Révélation en lisant ton article! Si ça peut te rassurer, tu n’étais pas la dernière à découvrir Dead Fleurette puisque grâce à toi je suis allée y faire un tour et ça a fait « clic » dans ma tête :)
Je ne sais pas toi, mais à force d’être entourée de fast fashion, de pubs, de magazines etc. j’ai souvent l’impression désagréable de « devoir » faire des achats. Pourtant je ne suis pas du tout une fashion victim, je ne me dis jamais « je vais acheter tel truc parce que c’est la tendance cette année » (même si, ne soyons pas dupes, je suis très certainement tout de même influencée). A force de voir des sollicitations et des choses qui me font envie partout, parfois je me sens limite triste de ne pas pouvoir suivre (financierement notamment!! 😉 ).

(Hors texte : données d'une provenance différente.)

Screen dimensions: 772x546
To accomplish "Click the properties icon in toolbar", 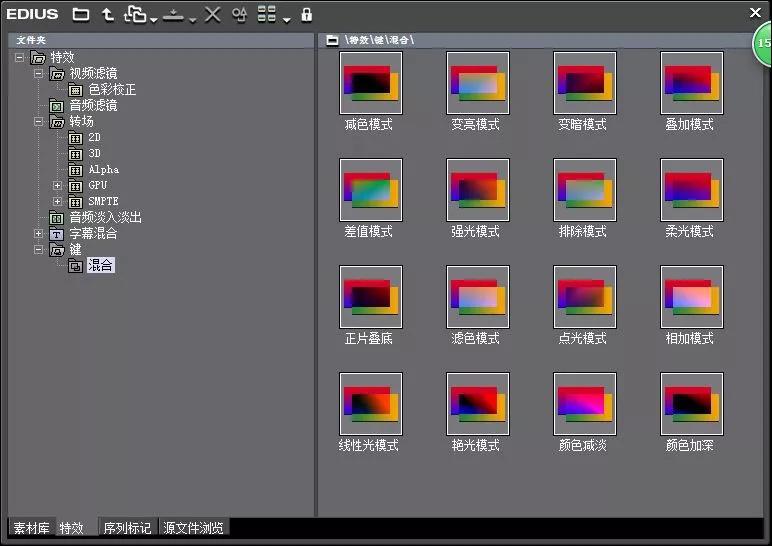I will (239, 14).
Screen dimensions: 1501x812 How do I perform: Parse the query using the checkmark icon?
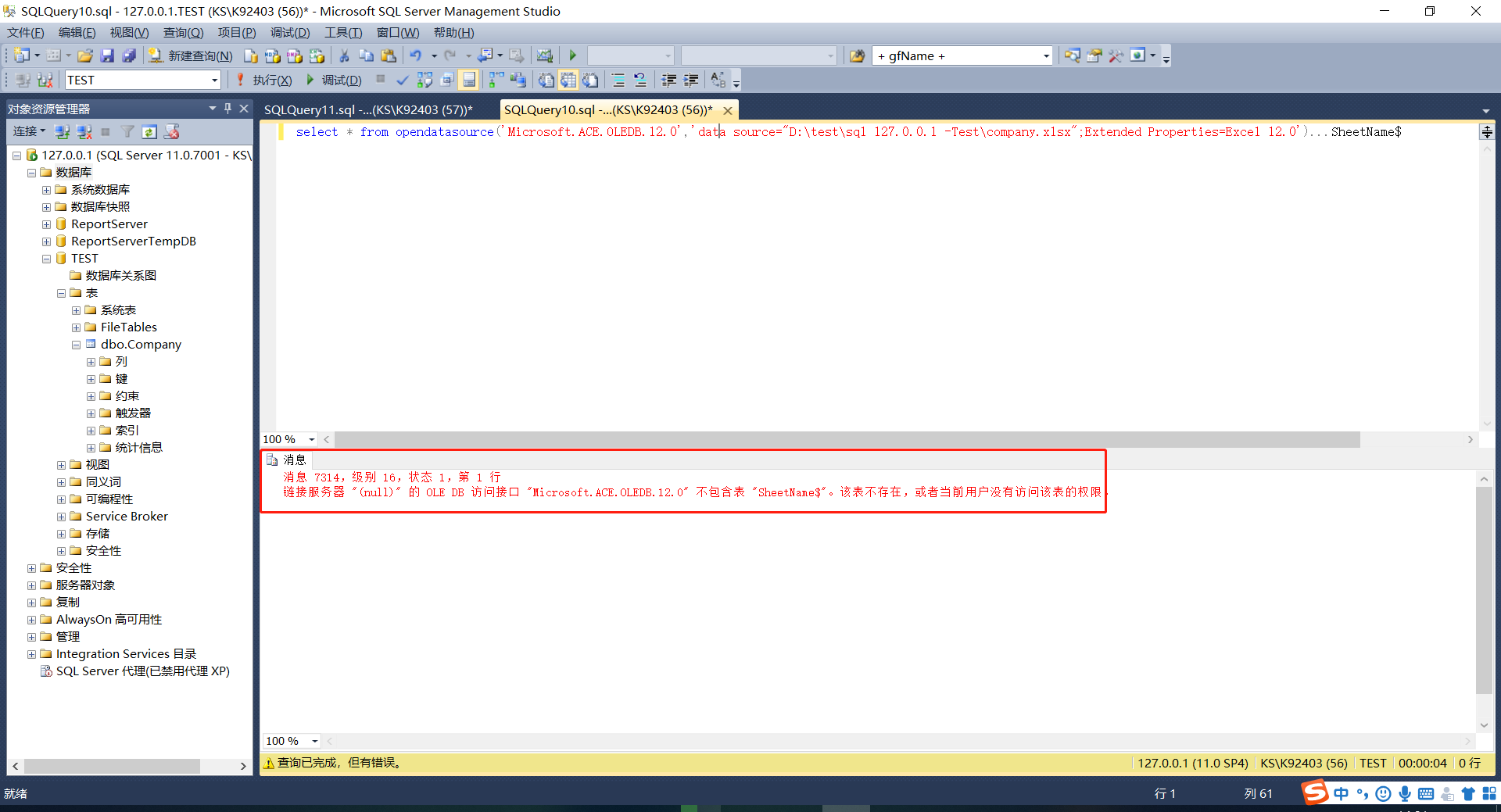click(402, 79)
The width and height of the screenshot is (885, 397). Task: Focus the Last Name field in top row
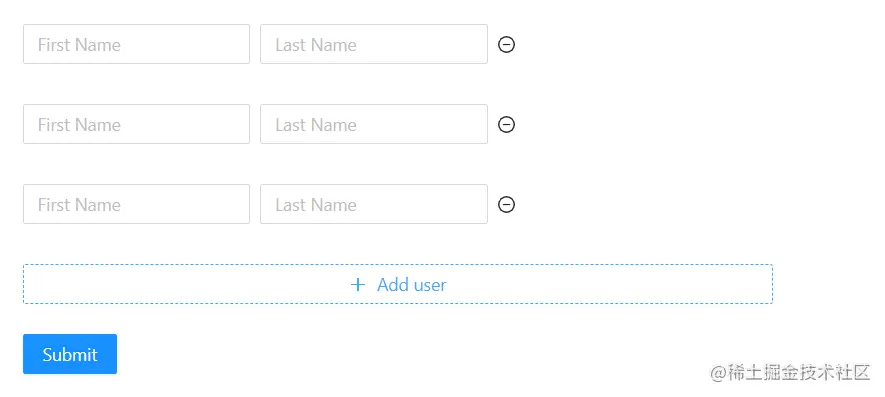[x=374, y=44]
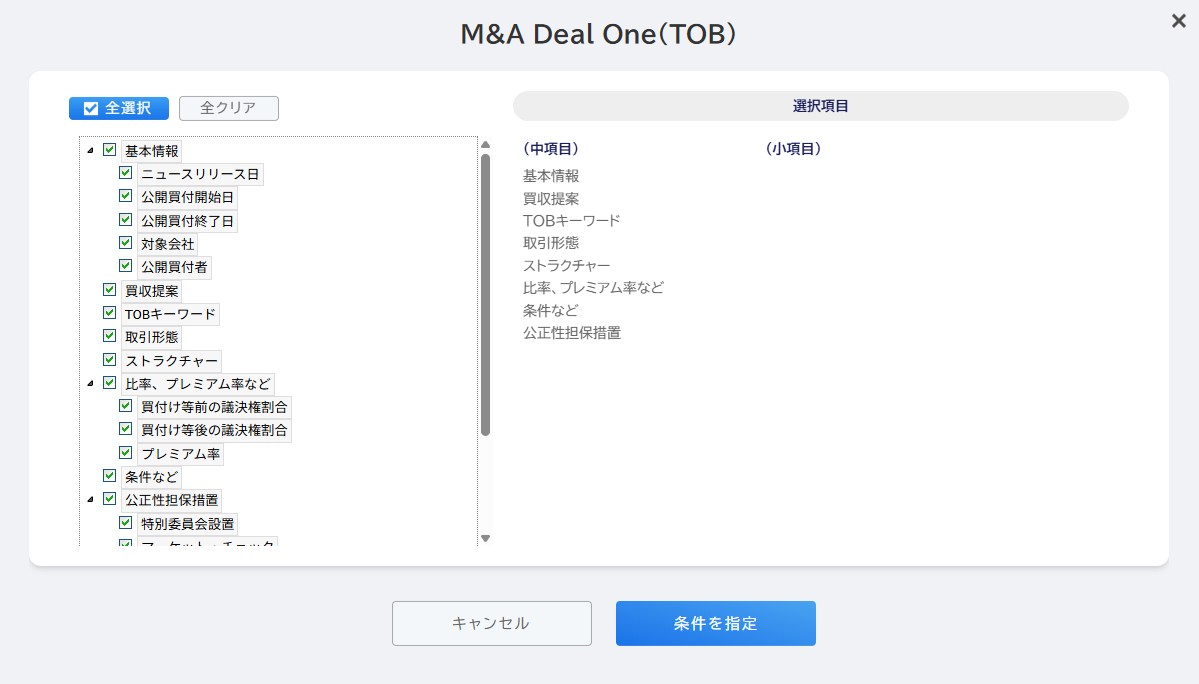Toggle the 特別委員会設置 checkbox
1199x684 pixels.
pos(125,523)
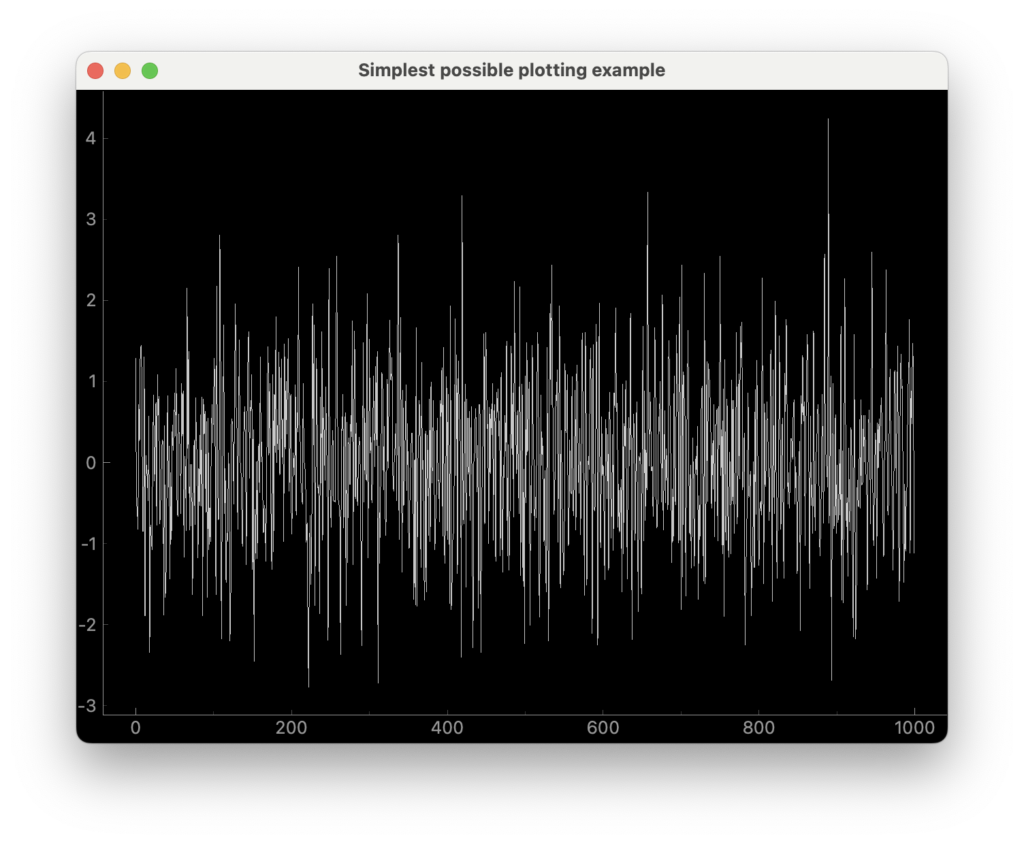Select the y-axis label -2
This screenshot has width=1024, height=844.
(87, 625)
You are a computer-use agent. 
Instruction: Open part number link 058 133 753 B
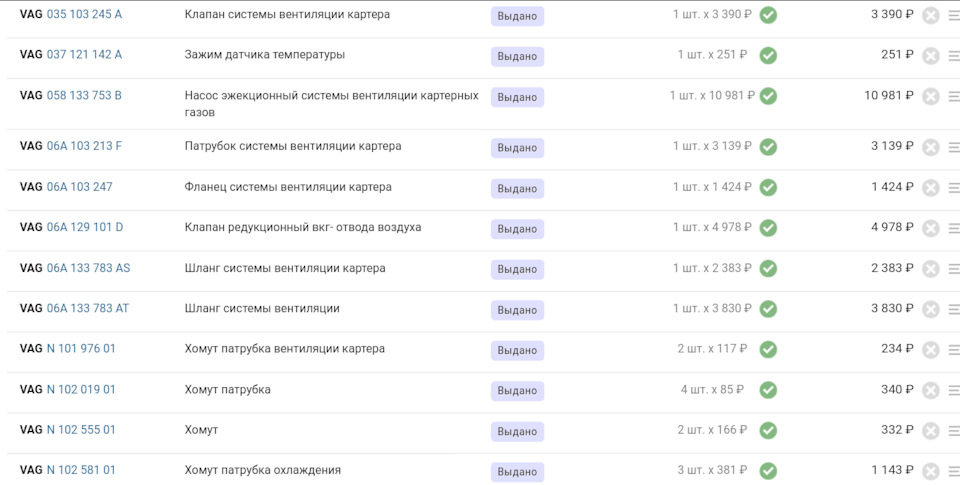(x=84, y=96)
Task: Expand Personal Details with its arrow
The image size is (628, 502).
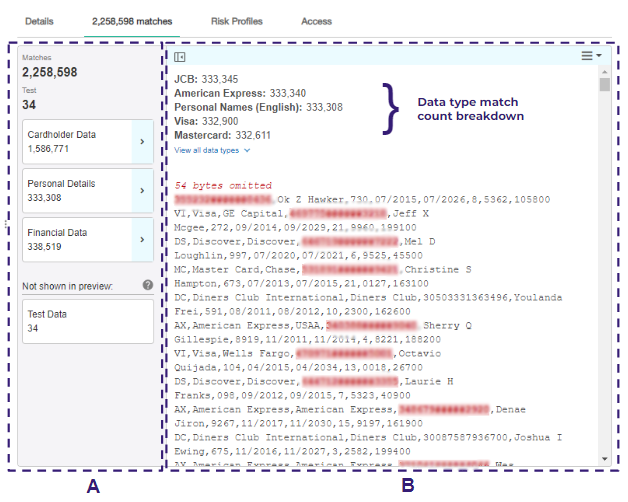Action: [142, 190]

A la lecture de tes articles sur le sujet et de ceux de Dead Fleurette, j’ai réalisé à quel point cette attitude est vaine. Je savais déjà qu’il fallait privilégier la qualité à la quantité mais là ça va devenir ma nouvelle ligne de conduite! J’ai fait un grand passage dans mon placard. C’est pas facile en effet mais je suis sur la bonne voie! :)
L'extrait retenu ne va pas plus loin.